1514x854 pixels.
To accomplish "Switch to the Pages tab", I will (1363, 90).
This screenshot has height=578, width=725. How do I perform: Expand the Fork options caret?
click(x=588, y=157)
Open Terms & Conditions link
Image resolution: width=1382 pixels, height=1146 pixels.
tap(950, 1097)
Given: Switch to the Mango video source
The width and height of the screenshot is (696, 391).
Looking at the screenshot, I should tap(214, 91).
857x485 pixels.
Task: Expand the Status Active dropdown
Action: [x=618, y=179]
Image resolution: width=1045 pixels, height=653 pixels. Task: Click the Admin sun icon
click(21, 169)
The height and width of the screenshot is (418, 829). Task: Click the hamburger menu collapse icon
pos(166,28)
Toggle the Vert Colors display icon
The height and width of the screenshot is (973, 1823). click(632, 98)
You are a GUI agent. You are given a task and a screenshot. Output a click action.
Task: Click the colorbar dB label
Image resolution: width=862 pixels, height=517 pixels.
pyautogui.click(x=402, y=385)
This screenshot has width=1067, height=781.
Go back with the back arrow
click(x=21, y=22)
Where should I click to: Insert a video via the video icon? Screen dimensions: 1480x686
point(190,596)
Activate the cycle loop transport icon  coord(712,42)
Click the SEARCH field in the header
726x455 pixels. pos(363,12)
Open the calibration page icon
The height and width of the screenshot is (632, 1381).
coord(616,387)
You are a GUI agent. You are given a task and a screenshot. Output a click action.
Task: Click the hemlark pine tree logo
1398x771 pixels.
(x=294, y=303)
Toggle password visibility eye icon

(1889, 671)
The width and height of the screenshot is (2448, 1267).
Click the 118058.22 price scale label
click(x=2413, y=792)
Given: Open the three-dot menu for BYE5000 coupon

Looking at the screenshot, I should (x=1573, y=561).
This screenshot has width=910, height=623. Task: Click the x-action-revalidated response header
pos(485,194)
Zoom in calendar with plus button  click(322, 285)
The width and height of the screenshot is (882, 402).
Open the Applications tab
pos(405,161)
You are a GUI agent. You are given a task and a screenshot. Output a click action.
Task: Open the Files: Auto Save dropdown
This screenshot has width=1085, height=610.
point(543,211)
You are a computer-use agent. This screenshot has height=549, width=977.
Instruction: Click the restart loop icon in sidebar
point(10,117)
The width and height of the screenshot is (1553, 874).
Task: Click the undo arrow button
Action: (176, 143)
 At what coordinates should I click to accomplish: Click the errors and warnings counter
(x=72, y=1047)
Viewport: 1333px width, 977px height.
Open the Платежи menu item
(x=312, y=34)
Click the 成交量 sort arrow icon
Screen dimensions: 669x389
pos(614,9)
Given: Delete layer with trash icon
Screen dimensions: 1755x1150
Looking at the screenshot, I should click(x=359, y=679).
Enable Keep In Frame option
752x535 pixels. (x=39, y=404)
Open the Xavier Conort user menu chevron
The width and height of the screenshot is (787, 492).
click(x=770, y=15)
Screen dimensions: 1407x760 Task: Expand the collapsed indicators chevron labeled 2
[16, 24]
════════════════
**Exercise requirements**
Reproduce each entry word for word.

**Exercise response**
1514x854 pixels.
To accomplish "Switch to the Pages tab", I will (1363, 90).
This screenshot has height=578, width=725. How do I perform: Expand the Fork options caret?
click(x=588, y=157)
Open Terms & Conditions link
Image resolution: width=1382 pixels, height=1146 pixels.
tap(950, 1097)
Given: Switch to the Mango video source
The width and height of the screenshot is (696, 391).
Looking at the screenshot, I should tap(214, 91).
857x485 pixels.
Task: Expand the Status Active dropdown
Action: [x=618, y=179]
Image resolution: width=1045 pixels, height=653 pixels. Task: Click the Admin sun icon
click(21, 169)
The height and width of the screenshot is (418, 829). Task: Click the hamburger menu collapse icon
pos(166,28)
Toggle the Vert Colors display icon
The height and width of the screenshot is (973, 1823). click(632, 98)
You are a GUI agent. You are given a task and a screenshot. Output a click action.
Task: Click the colorbar dB label
Image resolution: width=862 pixels, height=517 pixels.
pyautogui.click(x=402, y=385)
This screenshot has width=1067, height=781.
Go back with the back arrow
click(x=21, y=22)
Where should I click to: Insert a video via the video icon? Screen dimensions: 1480x686
point(190,596)
Activate the cycle loop transport icon  coord(712,42)
Click the SEARCH field in the header
726x455 pixels. pos(363,12)
Open the calibration page icon
The height and width of the screenshot is (632, 1381).
coord(616,387)
You are a GUI agent. You are given a task and a screenshot. Output a click action.
Task: Click the hemlark pine tree logo
1398x771 pixels.
(x=294, y=303)
Toggle password visibility eye icon

(1889, 671)
The width and height of the screenshot is (2448, 1267).
Click the 118058.22 price scale label
click(x=2413, y=792)
Given: Open the three-dot menu for BYE5000 coupon

Looking at the screenshot, I should (x=1573, y=561).
This screenshot has width=910, height=623. Task: Click the x-action-revalidated response header
pos(485,194)
Zoom in calendar with plus button  click(322, 285)
The width and height of the screenshot is (882, 402).
Open the Applications tab
pos(405,161)
You are a GUI agent. You are given a task and a screenshot. Output a click action.
Task: Open the Files: Auto Save dropdown
This screenshot has width=1085, height=610.
point(543,211)
You are a computer-use agent. This screenshot has height=549, width=977.
Instruction: Click the restart loop icon in sidebar
point(10,117)
The width and height of the screenshot is (1553, 874).
Task: Click the undo arrow button
Action: (176, 143)
 At what coordinates should I click to accomplish: Click the errors and warnings counter
(x=72, y=1047)
Viewport: 1333px width, 977px height.
Open the Платежи menu item
(x=312, y=34)
Click the 成交量 sort arrow icon
Screen dimensions: 669x389
pos(614,9)
Given: Delete layer with trash icon
Screen dimensions: 1755x1150
Looking at the screenshot, I should click(x=359, y=679).
Enable Keep In Frame option
752x535 pixels. (x=39, y=404)
Open the Xavier Conort user menu chevron
The width and height of the screenshot is (787, 492).
click(x=770, y=15)
Screen dimensions: 1407x760 Task: Expand the collapsed indicators chevron labeled 2
[16, 24]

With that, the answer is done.